» Your task:
Filter the entries down to the lines holding "screenshot", then copy those lines.

» Source material:
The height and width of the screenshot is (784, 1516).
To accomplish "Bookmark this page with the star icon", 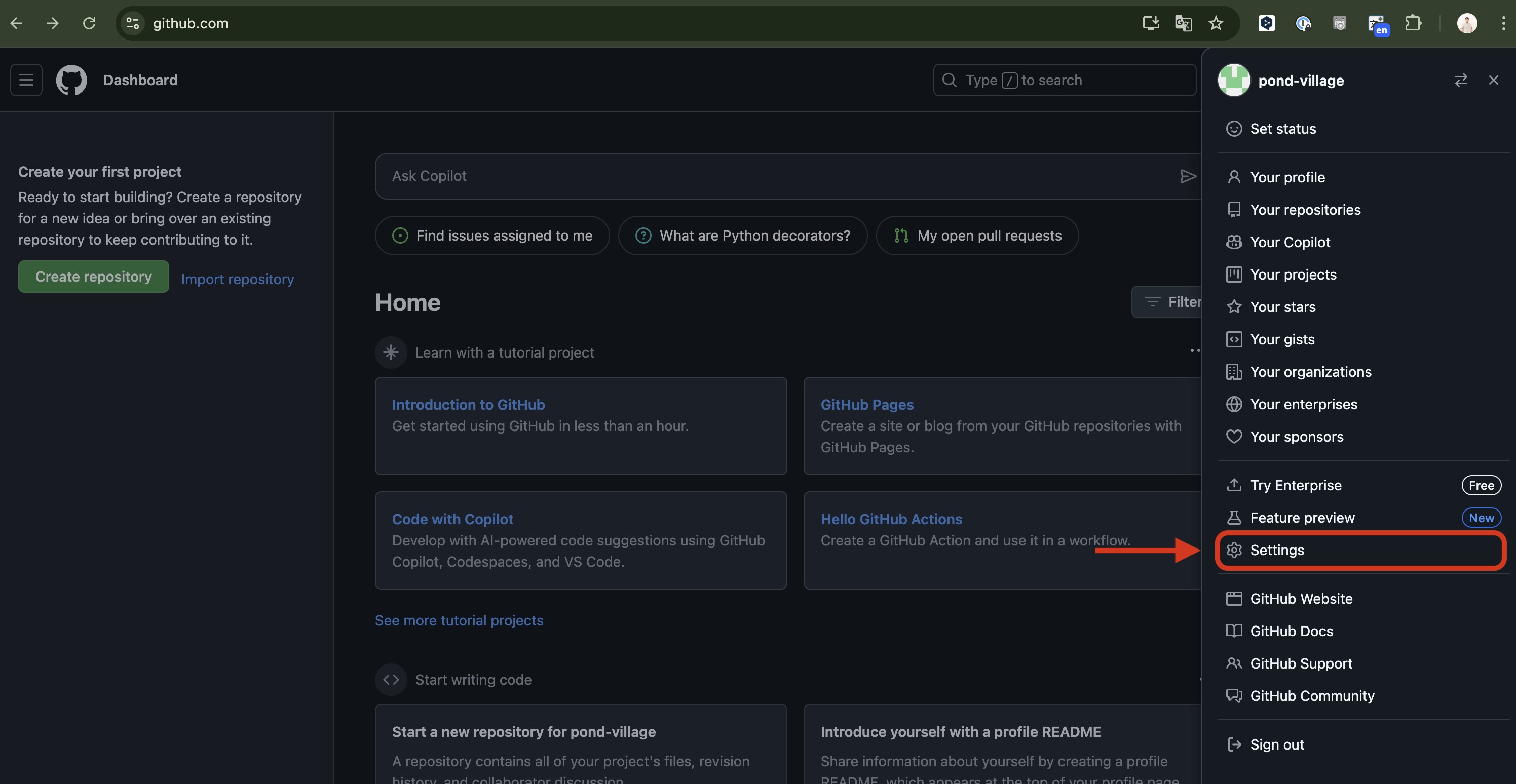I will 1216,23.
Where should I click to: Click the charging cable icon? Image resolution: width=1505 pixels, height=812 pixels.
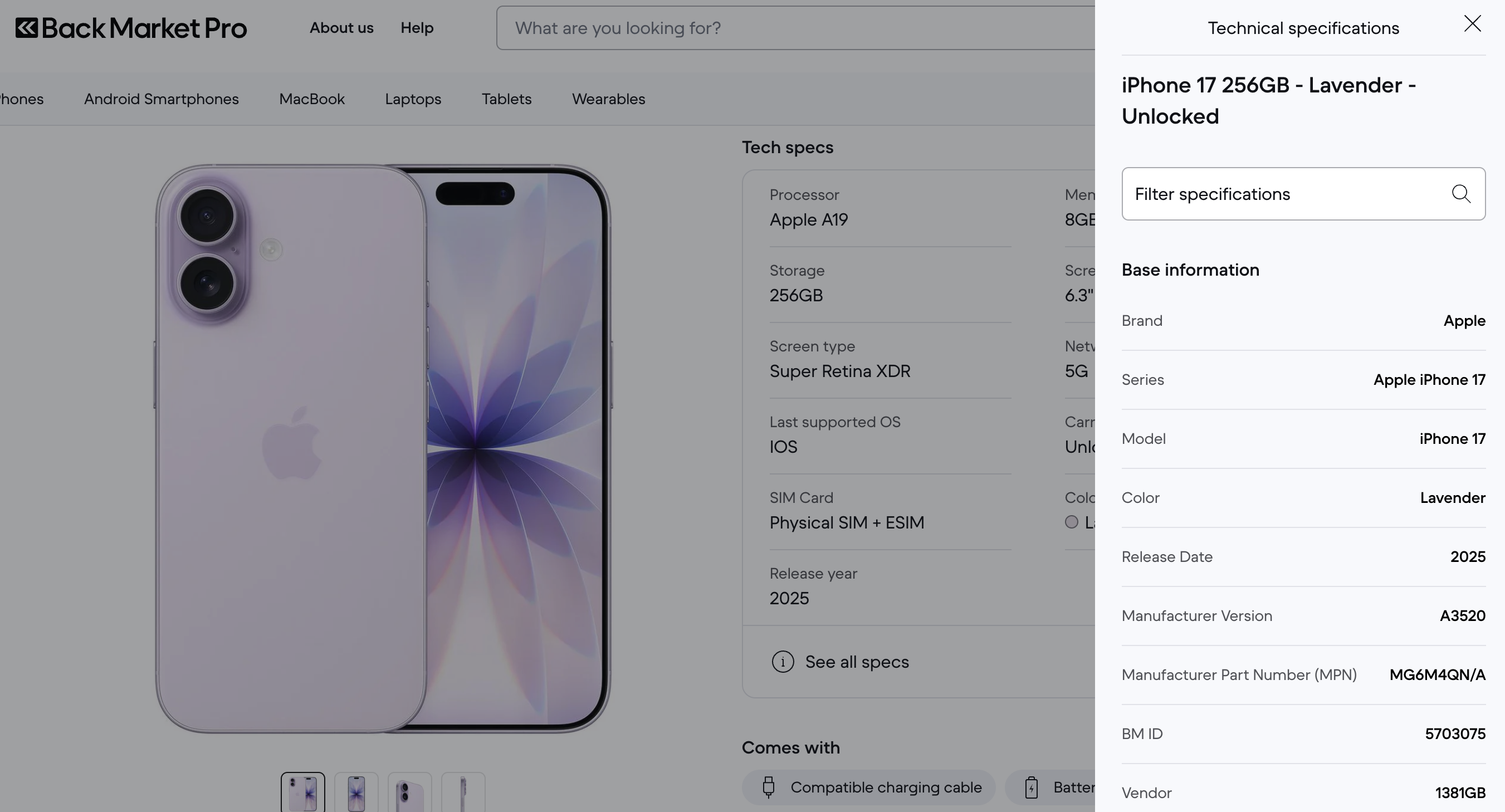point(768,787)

==

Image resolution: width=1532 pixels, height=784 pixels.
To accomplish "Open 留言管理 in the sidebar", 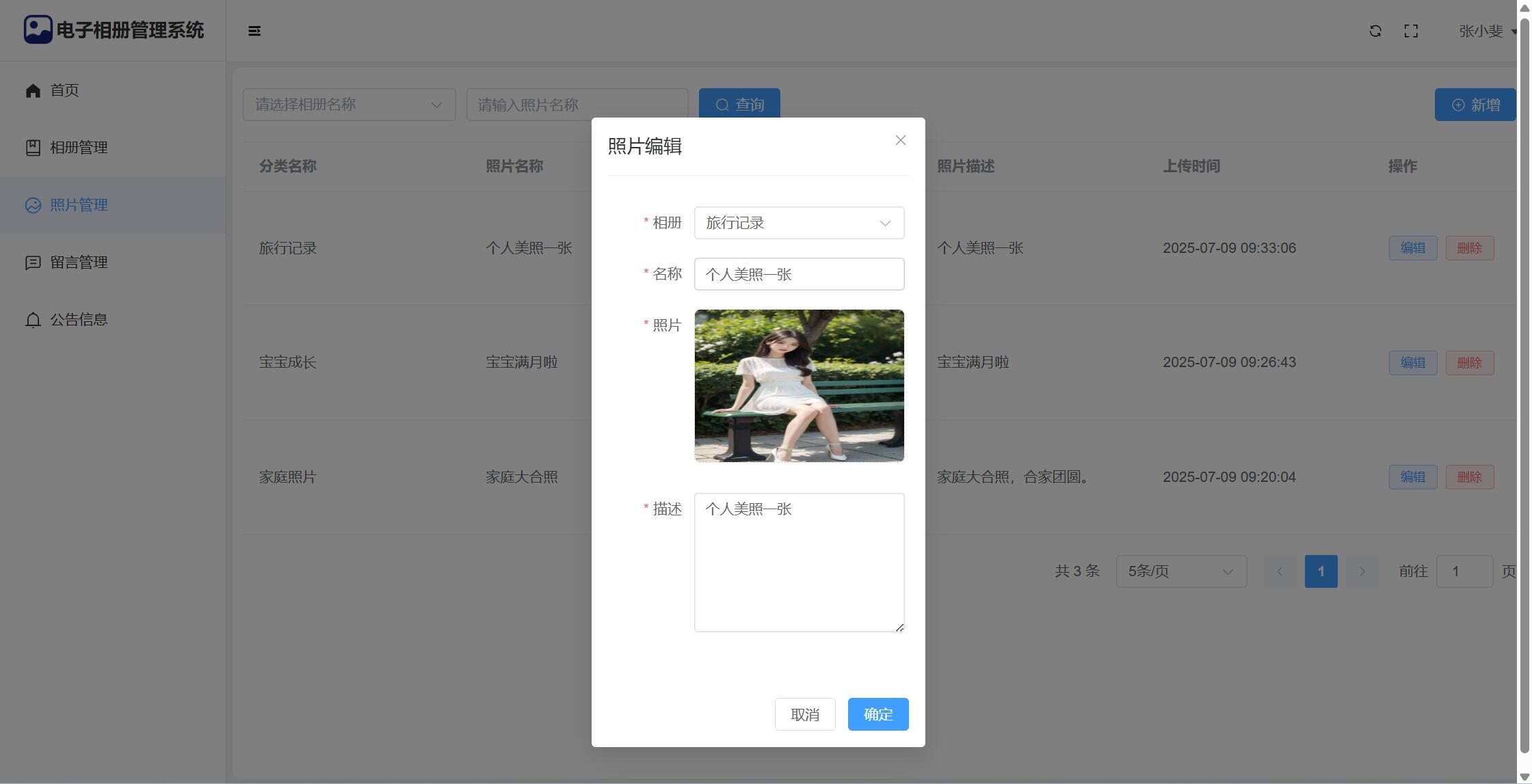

--

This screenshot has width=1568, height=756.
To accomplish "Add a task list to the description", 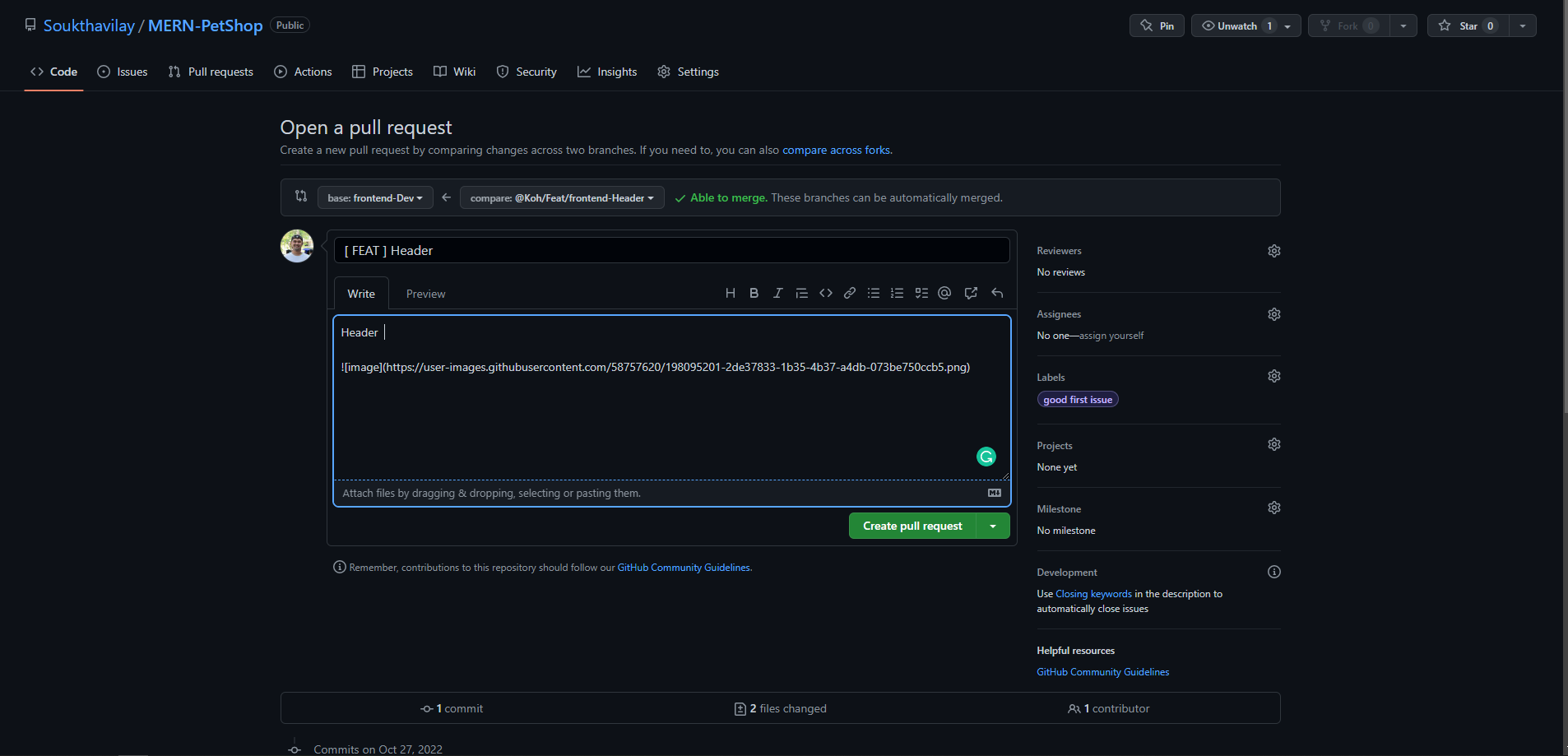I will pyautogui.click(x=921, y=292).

» Reply:
The height and width of the screenshot is (784, 1516).
This screenshot has width=1568, height=756.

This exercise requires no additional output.